THESIS

"Simulating Crowd-Motion using Behavioural Animation"

ABOUT
"Simulating Crowd-Motion using Behavioural Animation" is title of my diploma for the grade of Diplom Informatiker (FH) at the University of Applied Sciences Dortmund which I successfully completed in May 2000. You'll find the paper on the topic , the implementation of the findings and some sample animations generated with my software. This work is heavily based on the findings of Craig W. Reynolds, the man who released papers on behavioural animation first and inspired people to use such techniques in films like "The Lion King" (Disney) or "Jurassic Park" (Universal) to animate crowds. Visit his website, it is an excellent starting point for many highly interisting topics of computer graphics and artificial intelligence.
Check out my work and I'd be happy to hear your comments and critics. You are free to use everything for personal or educational use. If you want to earn money with this, please contact me and we'll surely come together.

DIPLOMA 
Creating computer animated crowd scences for use in film, television and other media is an area, where traditional techniques used in computer animation can only be used with great difficulties. This paper deals with one possible approach for creating these kinds of scenes at relativly low expense: Behavioural Animation. A implementation model is presented, based on so called autonomous agents, their physical properties and steering behaviours. It is examplary implemented in the simulation software bugz, including an interface to the animation packages Maya 2.5, Lightwave 6.0 and Cinema 4D XL.

download - Diploma "Simulation von Gruppenbewegungen durch Verhaltensgesteuerte Animation"
(Adobe Acrobat PDF, 547 KB, German version available only)
  - UML Class-Modell  (GIF, 30 KB)

BUGZ
bugz is a standalone behavioural animation system.With bugz you can create autonomous characters, change their physical attributes and apply various predefined steering-behaviours (you can even change them over time by using so called "triggers"). Finally you are able to create nice looking crowd motions by simulating their interaction in a 2d-world. Besides pure viewing pleasure, the motion data can be used in a computer animation package (plugins are provided).

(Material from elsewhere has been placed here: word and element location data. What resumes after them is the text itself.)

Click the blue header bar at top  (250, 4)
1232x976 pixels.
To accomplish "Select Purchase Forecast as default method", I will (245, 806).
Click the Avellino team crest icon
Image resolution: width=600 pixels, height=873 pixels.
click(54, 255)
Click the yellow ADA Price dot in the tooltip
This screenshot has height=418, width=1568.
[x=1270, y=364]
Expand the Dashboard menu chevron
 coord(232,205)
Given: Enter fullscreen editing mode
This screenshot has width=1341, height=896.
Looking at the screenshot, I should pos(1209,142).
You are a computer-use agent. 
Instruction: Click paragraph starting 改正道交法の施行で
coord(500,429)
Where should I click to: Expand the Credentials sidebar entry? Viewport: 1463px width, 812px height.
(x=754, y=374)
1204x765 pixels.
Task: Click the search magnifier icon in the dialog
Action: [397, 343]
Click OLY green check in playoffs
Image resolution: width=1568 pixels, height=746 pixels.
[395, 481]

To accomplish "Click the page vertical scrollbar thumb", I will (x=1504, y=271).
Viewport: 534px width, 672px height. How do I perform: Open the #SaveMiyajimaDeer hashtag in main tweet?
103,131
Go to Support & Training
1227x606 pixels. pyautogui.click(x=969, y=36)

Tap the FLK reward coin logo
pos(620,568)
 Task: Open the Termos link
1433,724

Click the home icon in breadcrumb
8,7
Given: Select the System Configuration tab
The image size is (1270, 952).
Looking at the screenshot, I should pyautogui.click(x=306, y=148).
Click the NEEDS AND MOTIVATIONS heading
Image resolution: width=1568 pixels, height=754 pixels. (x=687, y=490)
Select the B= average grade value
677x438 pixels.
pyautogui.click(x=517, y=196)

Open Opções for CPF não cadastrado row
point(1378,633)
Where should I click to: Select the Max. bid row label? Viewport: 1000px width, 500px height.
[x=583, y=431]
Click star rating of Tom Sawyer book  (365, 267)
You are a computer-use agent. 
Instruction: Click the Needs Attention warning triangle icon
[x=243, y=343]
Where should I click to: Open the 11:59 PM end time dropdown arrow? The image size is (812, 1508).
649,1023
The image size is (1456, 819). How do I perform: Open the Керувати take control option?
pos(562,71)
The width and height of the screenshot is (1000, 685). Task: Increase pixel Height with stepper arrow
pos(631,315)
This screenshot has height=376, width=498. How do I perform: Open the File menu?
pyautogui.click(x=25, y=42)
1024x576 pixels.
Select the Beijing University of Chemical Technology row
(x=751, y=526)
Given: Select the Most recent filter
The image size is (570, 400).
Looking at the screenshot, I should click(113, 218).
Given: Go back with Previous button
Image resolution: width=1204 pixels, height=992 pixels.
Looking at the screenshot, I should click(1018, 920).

In case you are interested in source code, you'll find the code for the most important functions at the end of my paper. If you are intersted in the whole code, feel free to contact me.

download - bugz 1.0 win (ZIP 380 KB)
incl. example simulations and import scripts for Maya, Lightwave, Cinema4D XL
  - bugz User Manual (Adobe Acrobat PDF, 191 KB, English)

ANIMATIONS
All sample animations were created using bugz, Lightwave 6.0 and Cinema 4D XL 5.0.

 
Seek
Seek-behaviour causes the bugs to align their orientation towards the specified target. If a bug continues to seek, it will pass through the target, then turn back to seek it again.
 
ObstacleAvoidance: Circle
Bugs try not to crash in the circle by checking if they'd hit in in the future and if so, steer away from the circle.
 
Cohesion
Bugs with this behaviour will try to approach and form a group with other nearby bugs by heading for the average position of these bugs.
 

ObstacleAvoidance: Group
A example of a combination of various steering beaviours: Seek makes the bugs move in one direction, separation prevents them from crowding together, cohesion keeps the group together, obstacle avoidance helps them not to crash in the box.

 

Bonus: Fireflies
All the bonus animations are examples of autonomous agents seeking (moving) targets using the MothSeek behaviour, which causes a bug to move around a target in elliptical paths, much like a moth seeking a light bulb.